Narrowing focus in this way helps you understand the amount of developer time and resources are available at any point. Whether you’re in the process of planning your next project or reassessing a backlog of tasks mid-development, this insight makes it easier to create a plan for your team. Each stage of the product-development life cycle requires a different kind of work to progress, so it’s important to have a high-level view of what’s available to maximize your ROI.

Continually reevaluating resource availability also helps you create a realistic picture of your team’s overall progress. You’re able to track how each employee manages their workflow and, more importantly, how often they successfully accomplish their goals. Taking a look at these processes from the lean viewpoint helps you identify bottlenecks earlier and save confusion or missed deadlines in the future.

hand pointing at whiteboard that reads "product roadmap" with a timeline of Q1, Q2, Q3, and Q4 and high level goals for each quarter

Creating a dedicated roadmap for each release is a great way to visualize this information and share it with your team.

A lean roadmap focused on shortening development times helps you gain a better understanding of what resources are available for every member of your team as well. That means more clarity into product goals, individual contributions, and the overall success of your product.

In this way, the lean method acts as a compass, guiding your team through their respective tasks without getting in the way of helping them accomplish their goals.

Lean Product Development Builds Adaptable Processes for Your Team

Maximizing the time and resources you allocate to a project is only possible when you have a clear view of how previous projects performed as well. When you’re able to look at the product-development process in this way, it helps your team adapt to the changing requirements of every project. The lean method prioritizes adaptability and continual improvement as one of its five core principles.

This adaptability is what helps your team pivot tasks without losing momentum. Everyone involved at each stage of the process will be able to see the underlying reason for a change as well as how that change impacts your product or business goals. Team-wide clarity of these requirements makes it easier to foster adaptability as a part of your team culture.

Adaptability also increases autonomy. When each member of your team is comfortable changing their view of a given project, it makes working across various product teams within your organization easier. One way to think about this is to structure your team into squads, or cells, based on their individual objectives.

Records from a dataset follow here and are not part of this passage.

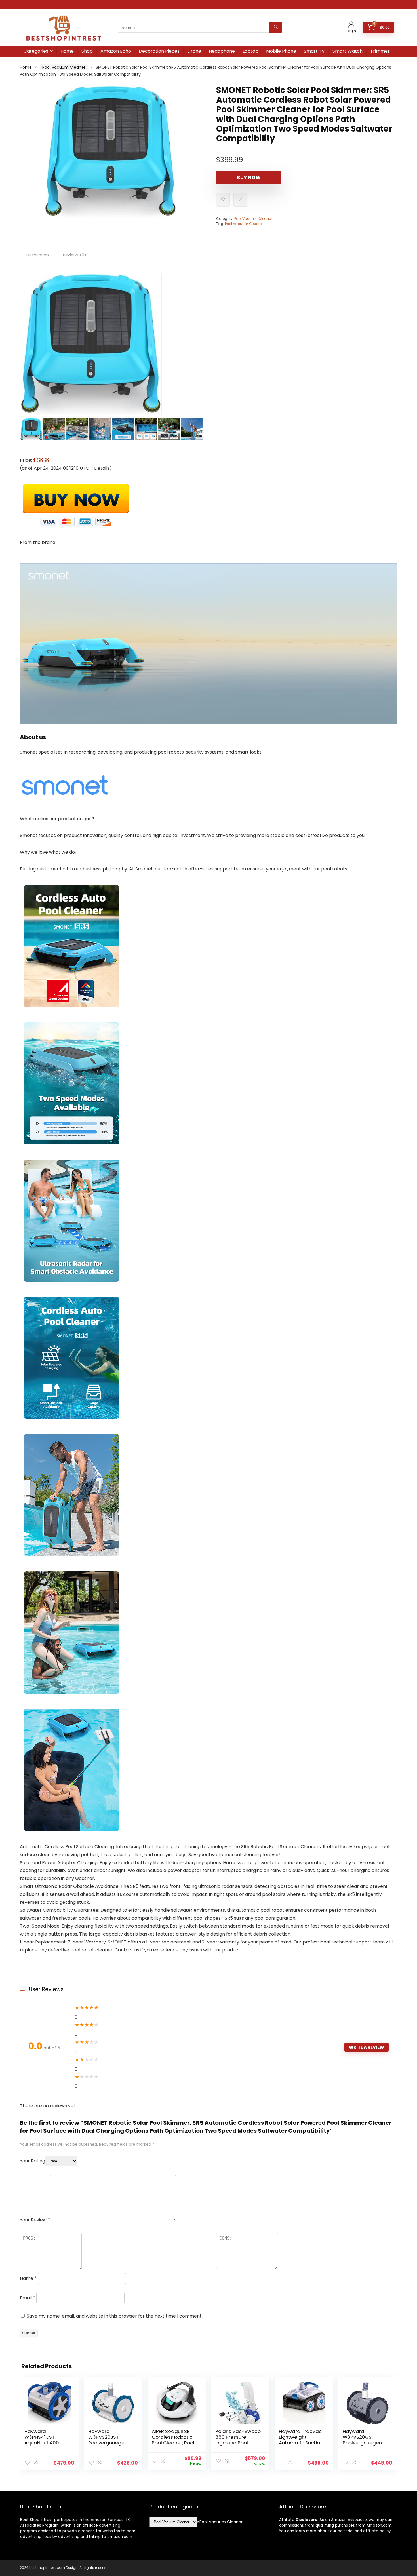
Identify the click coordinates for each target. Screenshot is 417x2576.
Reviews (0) (74, 255)
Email (27, 2298)
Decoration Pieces (159, 51)
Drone (194, 51)
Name (28, 2278)
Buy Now (249, 177)
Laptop (250, 51)
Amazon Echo (115, 51)
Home (67, 51)
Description (37, 255)
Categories (36, 51)
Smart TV (314, 51)
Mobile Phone (281, 51)
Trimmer (380, 51)
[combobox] (220, 2522)
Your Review (35, 2220)
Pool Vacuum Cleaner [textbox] (220, 2522)
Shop (87, 51)
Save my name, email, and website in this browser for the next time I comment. (115, 2316)
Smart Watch (347, 51)
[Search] (275, 27)
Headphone (222, 51)
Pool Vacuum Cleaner (63, 67)
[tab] (37, 255)
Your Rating (32, 2161)
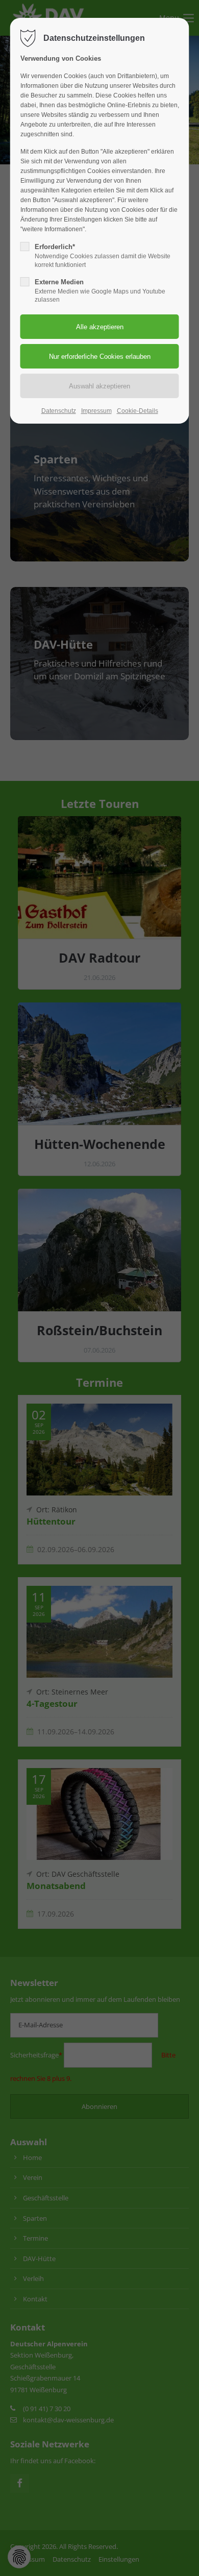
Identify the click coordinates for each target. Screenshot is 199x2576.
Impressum (96, 410)
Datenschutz (58, 410)
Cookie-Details (137, 410)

diagram of product team structure showing three teams each with one product owner and 4 developers

Each team will be able to create their own processes and identify areas where they can cut down on the time it takes to execute on individual tasks. Your infrastructure team, for example, will have vastly different workflows and workloads from your front-end design team. Understanding that helps both teams refine the way they work independently from one another and helps them earn how to work better together.

Focusing on adaptability, clarity, and continual improvement also increases engagement from every member of the team. It provides valuable context that helps every employee make smarter decisions for the ultimate success of the project. The lean product-development framework acts as a forcing function, helping your team take every project from idea through to release as quickly and efficiently as possible.

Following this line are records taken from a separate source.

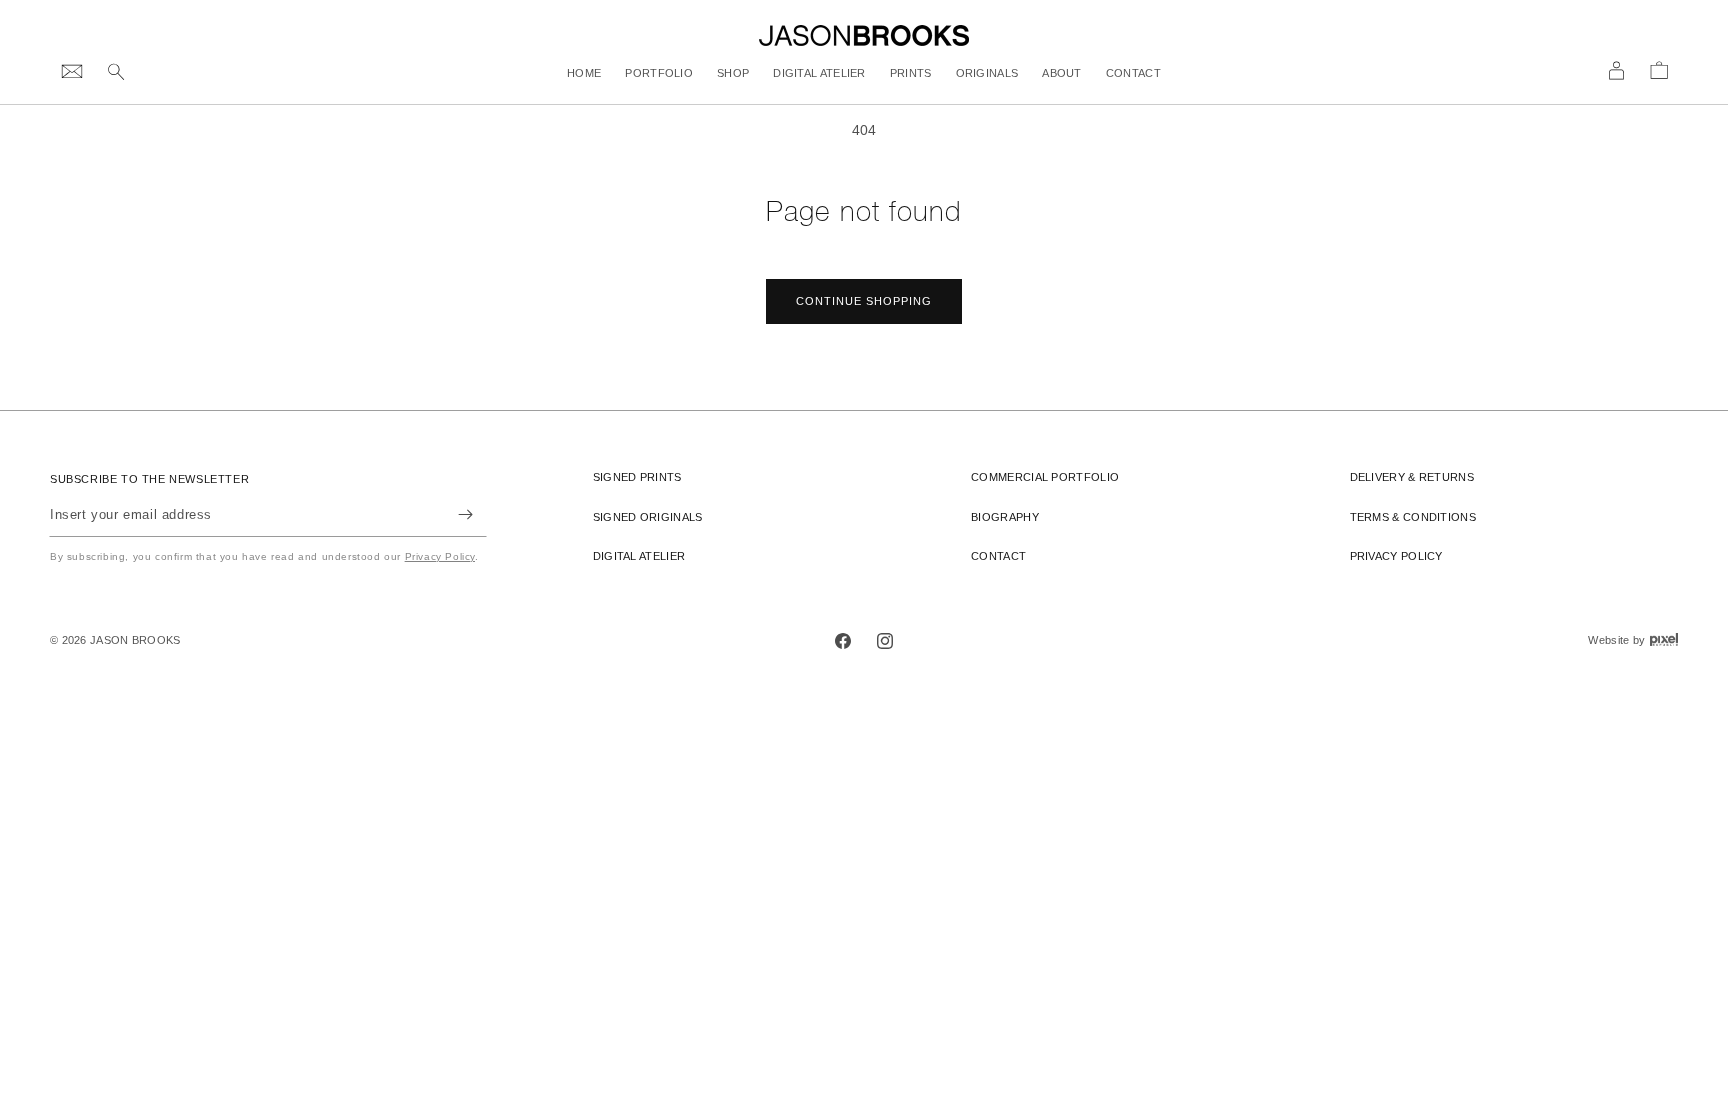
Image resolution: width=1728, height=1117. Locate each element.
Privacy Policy (440, 556)
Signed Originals (648, 517)
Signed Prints (637, 477)
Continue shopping (864, 301)
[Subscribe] (465, 514)
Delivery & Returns (1412, 477)
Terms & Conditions (1413, 517)
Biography (1005, 517)
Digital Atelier (639, 556)
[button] (116, 73)
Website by (1633, 639)
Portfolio (1045, 477)
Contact (998, 556)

Being Lean Helps You Innovate Faster

Innovation is a key differentiator for your business. Practicing lean product development not only makes it easier for your team to create products that are engaging for customers, but it also forces them to think critically about how to build on that value over time. Some of the innovative products on the market started out as a simple solution to an existing problem on the market.

When you focus your team on providing continual value to customers, building something innovative is really just about finding the right problem to solve.